Task goal — Copy word for word, and only, the lines below from the one with "Open the NikkieTutorials display name" through the last.

### Listed entries

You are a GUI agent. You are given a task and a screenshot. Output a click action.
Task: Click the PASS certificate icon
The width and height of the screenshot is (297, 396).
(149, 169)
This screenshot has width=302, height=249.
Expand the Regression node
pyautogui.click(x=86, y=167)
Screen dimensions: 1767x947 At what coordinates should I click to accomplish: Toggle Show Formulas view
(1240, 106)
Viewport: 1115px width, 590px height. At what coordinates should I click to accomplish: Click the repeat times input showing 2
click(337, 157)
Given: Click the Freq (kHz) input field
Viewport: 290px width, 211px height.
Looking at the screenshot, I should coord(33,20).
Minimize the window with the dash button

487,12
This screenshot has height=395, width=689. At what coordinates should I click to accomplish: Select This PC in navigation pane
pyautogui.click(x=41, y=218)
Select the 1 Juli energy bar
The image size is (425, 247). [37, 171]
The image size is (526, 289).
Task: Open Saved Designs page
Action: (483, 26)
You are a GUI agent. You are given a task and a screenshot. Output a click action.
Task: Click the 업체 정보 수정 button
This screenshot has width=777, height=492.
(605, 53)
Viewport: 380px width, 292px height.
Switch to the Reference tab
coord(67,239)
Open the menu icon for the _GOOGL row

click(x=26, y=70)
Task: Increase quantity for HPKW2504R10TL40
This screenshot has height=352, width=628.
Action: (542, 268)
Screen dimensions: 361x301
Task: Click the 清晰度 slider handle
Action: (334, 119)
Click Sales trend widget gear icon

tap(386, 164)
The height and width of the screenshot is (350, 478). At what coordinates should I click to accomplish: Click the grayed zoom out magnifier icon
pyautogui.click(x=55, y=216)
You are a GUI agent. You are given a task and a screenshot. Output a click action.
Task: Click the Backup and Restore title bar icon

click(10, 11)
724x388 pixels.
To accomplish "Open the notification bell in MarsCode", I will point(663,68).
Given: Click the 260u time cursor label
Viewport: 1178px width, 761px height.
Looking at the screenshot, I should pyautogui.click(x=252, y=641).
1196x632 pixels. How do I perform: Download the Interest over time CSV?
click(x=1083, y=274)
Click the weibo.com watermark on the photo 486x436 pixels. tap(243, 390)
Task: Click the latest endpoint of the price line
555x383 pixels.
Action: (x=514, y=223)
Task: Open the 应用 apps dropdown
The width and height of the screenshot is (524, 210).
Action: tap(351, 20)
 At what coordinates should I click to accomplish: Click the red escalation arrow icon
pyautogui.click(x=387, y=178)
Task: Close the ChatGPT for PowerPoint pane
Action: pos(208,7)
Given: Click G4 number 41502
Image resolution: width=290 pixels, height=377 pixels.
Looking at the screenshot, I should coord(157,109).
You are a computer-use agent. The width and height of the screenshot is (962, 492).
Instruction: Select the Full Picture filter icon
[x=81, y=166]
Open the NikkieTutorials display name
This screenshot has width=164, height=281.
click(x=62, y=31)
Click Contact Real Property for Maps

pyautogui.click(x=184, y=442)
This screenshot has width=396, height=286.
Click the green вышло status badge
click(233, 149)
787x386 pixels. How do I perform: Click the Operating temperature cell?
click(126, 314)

######

Output —
Open the NikkieTutorials display name
This screenshot has width=164, height=281.
click(x=62, y=31)
Click Contact Real Property for Maps

pyautogui.click(x=184, y=442)
This screenshot has width=396, height=286.
Click the green вышло status badge
click(233, 149)
787x386 pixels. How do I perform: Click the Operating temperature cell?
click(126, 314)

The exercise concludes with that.